Add your name and any contact details to your comment if you want.  Otherwise it will be anonymous.


+1 # Joan Robertson 2017-03-06 13:45
There isn't the option for Tom to sit this out and endure.
I think HR manager will support Trudie. It's a myth they support employees.
No point in raising with Trudie again. Won't change anything!
I don't think he should grow some either!
# Simon McCall 2017-03-06 16:35
Understand what you say above .... but what is Tom meant to do then?

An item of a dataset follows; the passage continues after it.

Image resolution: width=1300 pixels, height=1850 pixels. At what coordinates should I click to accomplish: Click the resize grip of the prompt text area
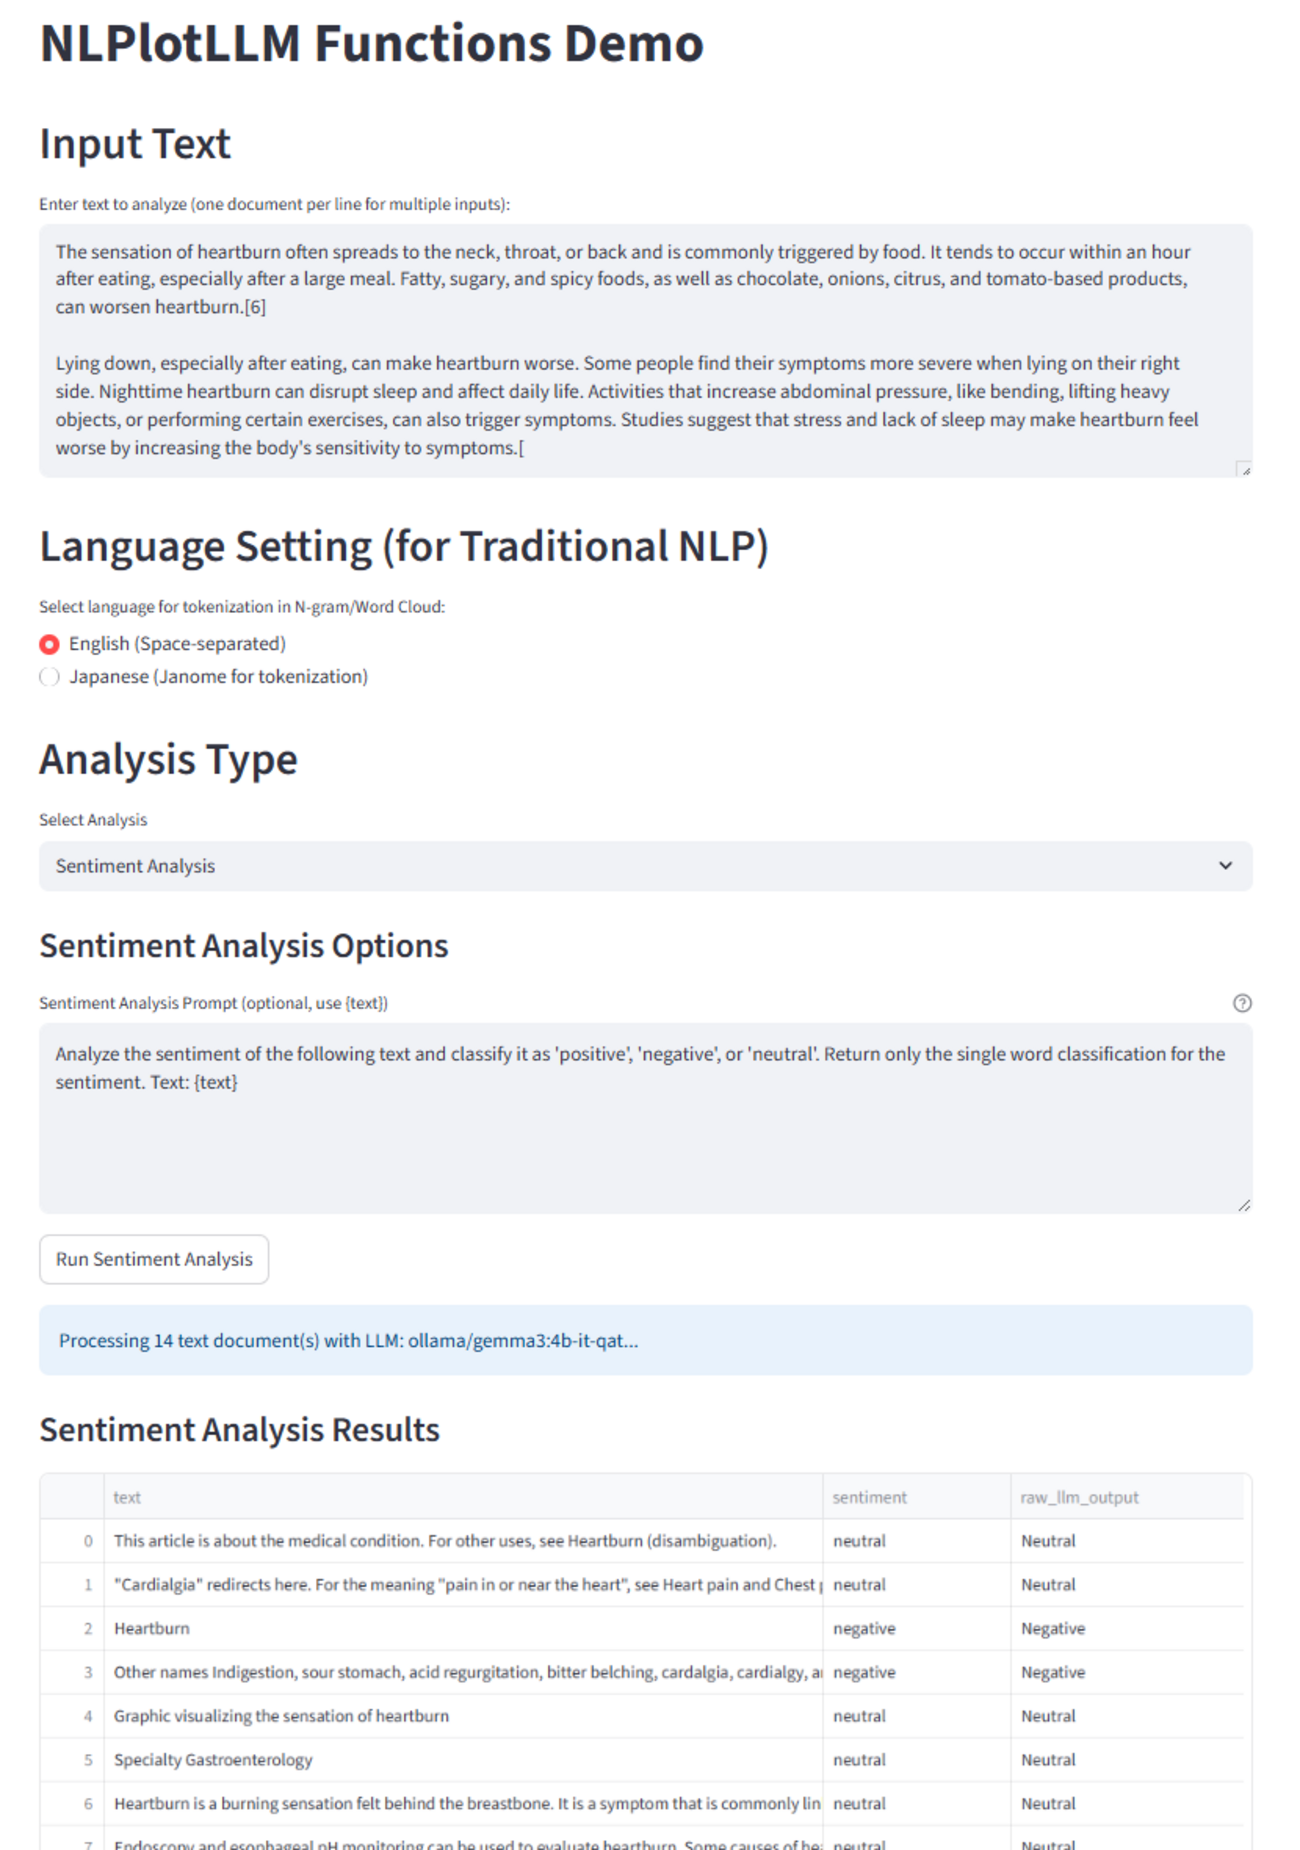[1244, 1206]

It wasn't one of the options, but maybe he should start by talking to a friend.
Be helpful to know what others think.
+1 # Lise Seager 2017-03-06 16:48
When I was in a similar situation to Tom I looked for another job and got out before it made me really ill and I stopped functioning completely - there was no point in trying to talk to anyone to make it better - it wasn't going to get better.

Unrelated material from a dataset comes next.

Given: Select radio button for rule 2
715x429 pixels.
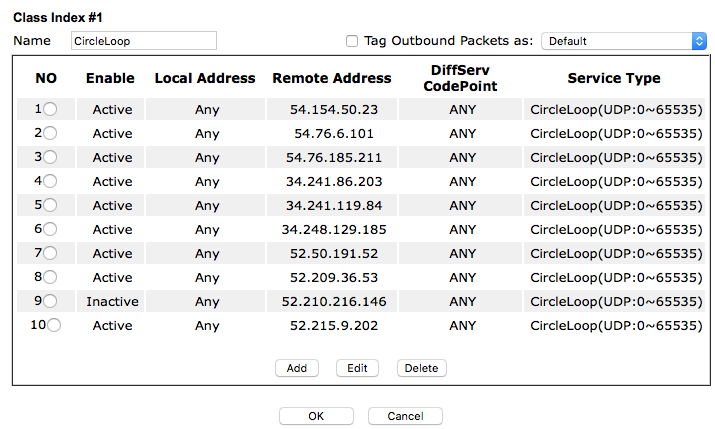Looking at the screenshot, I should pos(50,133).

+2 # Elizabeth Rimmer 2017-03-07 14:38
Bullying is a real issue, and causes mental and emotional distress. It can help to talk to someone objective outside the firm. You can call the LawCare Helpline 0800 279 6888 for free, independent and confidential support, or visit
# Lise Seager 2017-03-08 16:40
I didn't know about LawCare - the website is well worth a visit - good to know it's there. Tom might want to call them?
# Lise Seager 2017-03-08 17:13
I'd be curious to know how the conversation might go and the sort of things they would ask.
# Mac Mackay 2017-05-27 12:31
As an employer (not a lawyer) I understand that Bullying (as defined in the Equality Act 2010) may be characterised as:
"Offensive, intimidating, malicious or insulting behaviour, an abuse or misuse of power through means that undermine, humiliate, denigrate or injure the recipient.
ACAS advise individuals to consider:
● Has there been a change of management or organisational style to which
you just need time to adjust – perhaps because you have a new manager
or work requirements?
● Is there an organisational statement of standards of behaviour that you can
● Can you talk over your worries with your personnel manager, your line
manager/supervisor, union representative or colleagues, who you may find
share your concerns?
● Can you agree changes to workload or ways of working that will make it
easier for you to cope?
FSS managers need some training: Tom could seek legal redress for the bullying!